Les psychostimulants en hausse
Leur consommation pour traiter le TDAH chez les jeunes est de nouveau en croissance au Québec
Alors que la consommation de psychostimulants pour traiter le TDAH chez les jeunes Québécois repart à la hausse, des experts qui avaient dénoncé la situation déplorent que peu de mesures aient été mises en place jusqu’à maintenant pour corriger le tir, trois ans après les recommandations d’une commission parlementaire à ce sujet.
Au début 2019, près d’une cinquantaine de médecins avaient sonné l’alarme en dénonçant dans une lettre ouverte le recours trop facile aux médicaments pour traiter les symptômes liés au trouble du déficit de l’attention avec ou sans hyperactivité (TDAH) chez les jeunes au Québec, où la consommation de psychostimulants comme le Ritalin était trois fois plus élevée que dans le reste du Canada.

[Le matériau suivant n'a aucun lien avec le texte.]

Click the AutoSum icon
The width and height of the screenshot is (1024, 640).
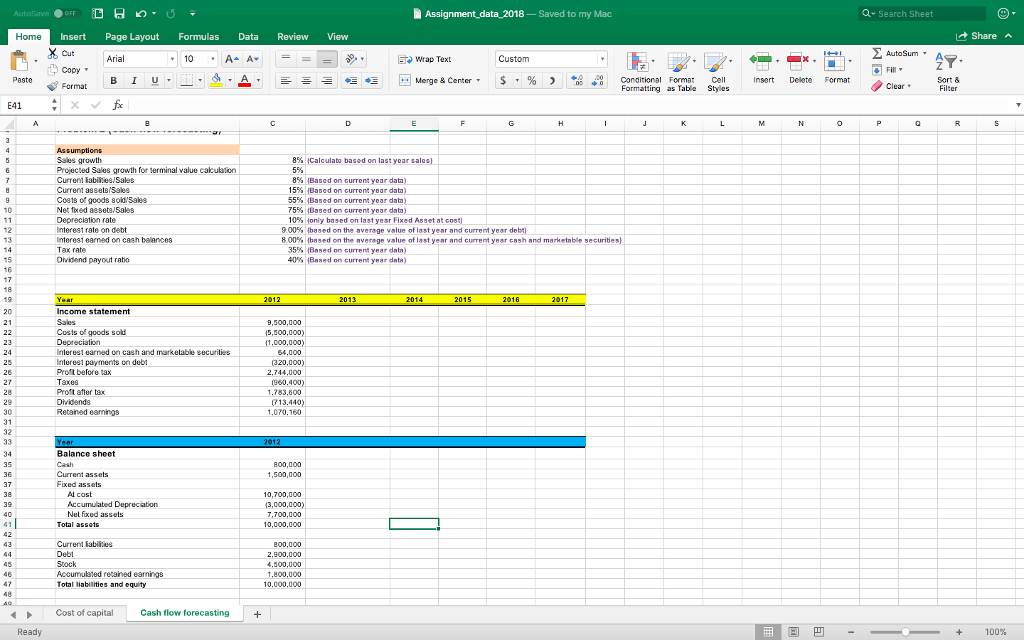click(x=876, y=54)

Leur cri du coeur, publié dans Le Journal, avait fait grand bruit. Une commission parlementaire avait par la suite été mise sur pied pour trouver des solutions, qui ont été présentées dans un rapport publié en décembre 2020 contenant plus d’une quinzaine de recommandations.
Cette « prise de conscience» collective semble avoir entraîné une diminution des prescriptions de psychostimulants chez les jeunes de 2019 à 2020, mais la tendance est repartie à la hausse par la suite, déplore l’un des signataires de cette lettre ouverte, le docteur en neurosciences Joël Monzée, qui a analysé les données de la Régie de l’assurance maladie à ce sujet (voir encadré).
IL EST URGENT D’AGIR
Cet expert est revenu à la charge récemment avec la publication d’un rapport où, en collaboration avec d’autres professionnels, il s’est penché sur la consommation de psychotropes chez les jeunes de façon plus générale, qui a grimpé en flèche depuis une vingtaine d’années.
M. Monzée ne s’étonne pas que la consommation de psychostimulants soit repartie à la hausse récemment puisque les mesures qui auraient pu avoir le plus d’impact pour réduire le surdiagnostic de TDAH, identifiées par la commission parlementaire en décembre 2020, n’ont pas encore été mises en place, déplore-t-il.
Selon cet expert, il est « urgent » de redéfinir les directives entourant le TDAH afin de réduire les faux diagnostics. « Il faut revoir la manière d’évaluer les enfants et les adolescents. Les lignes directrices sont beaucoup trop inclusives, même si on dénonce la situation depuis plusieurs années », affirme-t-il.
Plutôt que de conclure rapidement à un trouble du déficit de l’attention, si l’enfant présente plusieurs symptômes, il faut d’abord se demander si d’autres facteurs pourraient expliquer ces symptômes, comme l’anxiété, l’immaturité liée à la date de naissance de l’enfant, l’usage abusif des écrans ou encore le manque de sommeil, explique M. Monzée.
GUIDE EN ÉLABORATION
Au ministre de la Santé et à l’Institut national d’excellence en santé et en services sociaux (INESS), on indique que l’élaboration d’un guide pour soutenir la prise en charge du TDAH chez les jeunes est en cours, tout comme un projet visant à documenter les interventions non pharmacologiques chez les jeunes présentant un déficit d’attention.
Le Collège des médecins et l’Ordre des psychologues sont associés à cette démarche. Il reste toutefois à voir si les critères pouvant mener au diagnostic du TDAH seront bel et bien resserrés dans le cadre de ces travaux, souligne M. Monzée.
De son côté, le pédiatre à la retraite Pierre-C. Poulin, un des auteurs de la lettre ouverte publiée en 2019, se réjouit de constater que des initiatives se mettent enfin en branle, tout en déplorant le peu de changements concrets depuis trois ans. « Ça ne bouge pas vite », lance-t-il.
Il est aussi important de valider statistiquement les questionnaires sur lesquels les psychologues et les médecins se basent pour établir un diagnostic de TDAH chez un jeune, ajoute M. Poulin.